Non
è mai agevole approcciarsi a un nuovo disco dei Punch Brothers: troppo
bravi tecnicamente, troppo alti concettualmente, troppo stilisticamente
elusivi. E poi, c’è Chris Thile, debordante talento e mente sopraffina,
genietto multitasking, che oltre ai Punch Brothers, ha portato al
successo i Nickel Creek, roots band vincitrice di un Grammy Award, e
vanta collaborazioni illustrissime sia in ambito di musica classica
(Yo-Yo Ma su tutti) che in ambito jazz (da ultimo, lo splendido album
dello scorso album in condominio con Brad Mehldau).
Vero
artefice del progetto (ma non dimentichiamo gli altri componenti, Noam
Pikelny, Chris Eldridge, Paul Kowert e Gabe Witcher, tutti ottimi
musicisti), Chris Thile ha introdotto nel suono della band tutti gli
elementi derivanti dalla propria variegata esperienza, stratificando la
solida base bluegrass di partenza con idee innovative e sperimentali.
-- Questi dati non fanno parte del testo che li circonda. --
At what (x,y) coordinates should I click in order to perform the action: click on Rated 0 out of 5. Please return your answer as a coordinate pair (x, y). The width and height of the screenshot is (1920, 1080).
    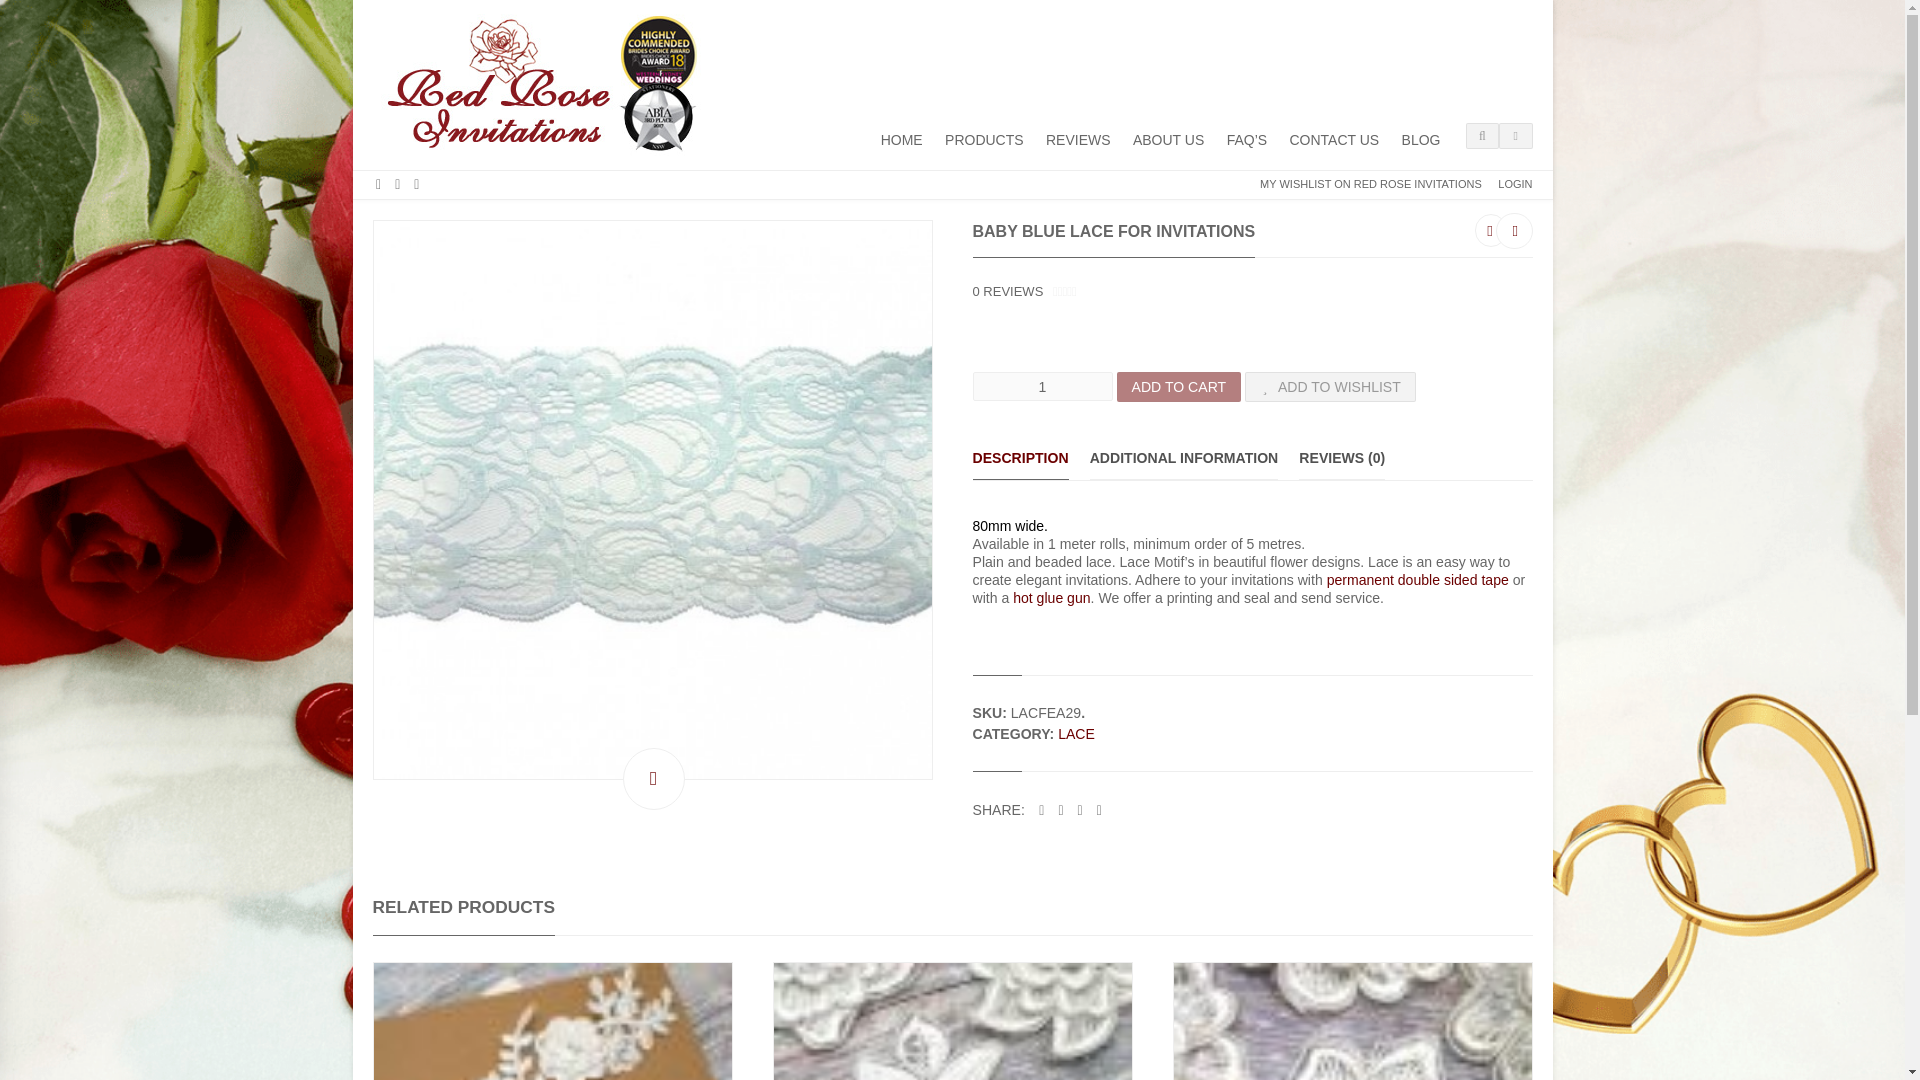
    Looking at the image, I should click on (1084, 292).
Se
Who’s Feeling Young Now? (2012) e Phosphorescent Blues
(2015), pur nella loro complessità, erano dischi più accessibili,
grazie al tentativo di inserire in scaletta aperture verso il pop (non
dimentichiamo che la band, ad esempio, non ha mai nascosto la propria
passione per i Radiohead, di cui ha coverizzato numerose canzoni), All Ashore
è un disco ostico, di non facile assimilazione, in cui la parte
progressive della formula prende decisamente il sopravvento sulle
sonorità bluegrass (predominanti nel divertissement old time di Jumbo o nel mostruoso sfoggio di tecnica e velocità esecutiva di Jungle Bird).
Se
i due dischi precedenti puntavano maggiormente sulla formula canzone,
questo nuovo full lenght, invece, mette semmai in evidenza l’altissimo
tiro strumentale di una band a cui, per qualità tecniche, estro e
fantasia, il minutaggio limitato dei brani sembra andare decisamente
stretto (non è un caso che le canzoni in scaletta siano più lunghe e
meno lineari del solito).
In All Ashore
c'è per i Punch Brothers l’algida consapevolezza di essere una band che
ha pochi rivali al mondo in quanto a padronanza degli strumenti, cosa
che inevitabilmente suscita la sensazione di trovarci di fronte a un
lavoro tanto spregiudicato quanto ambizioso ai limiti dell’arroganza.
Eppure,
in un quadro di generale ostentazione tecnica, l’ispirazione si
mantiene mediamente alta e le melodie, nascoste talvolta tra le pieghe
di preziosismi tecnicismi, si disvelano dopo qualche ascolto in tutta la
loro cristallina bellezza (su tutte le title track e Three Dots and Dash, decisamente le migliori del lotto). In definitiva, predomina in All Ashore
l’approccio da jam band, in virtù del quale le canzoni hanno minor
rilevanza rispetto alle intuizioni figlie del processo di
improvvisazione.
Non
ci sono dubbi che i Punch Brothers se lo possano permettere, perché in
fin dei conti, questo quinto album in studio, garantisce momenti di
grande suggestione oltre all’inevitabile stupore per virtuosismi di
livello pirotecnico. Un gioco che alla lunga, però, potrebbe stancare,
perché questa musica, così smaccatamente intellettuale e cerebrale, è
accessibile solo a pochi e non riesce a scaldare il cuore.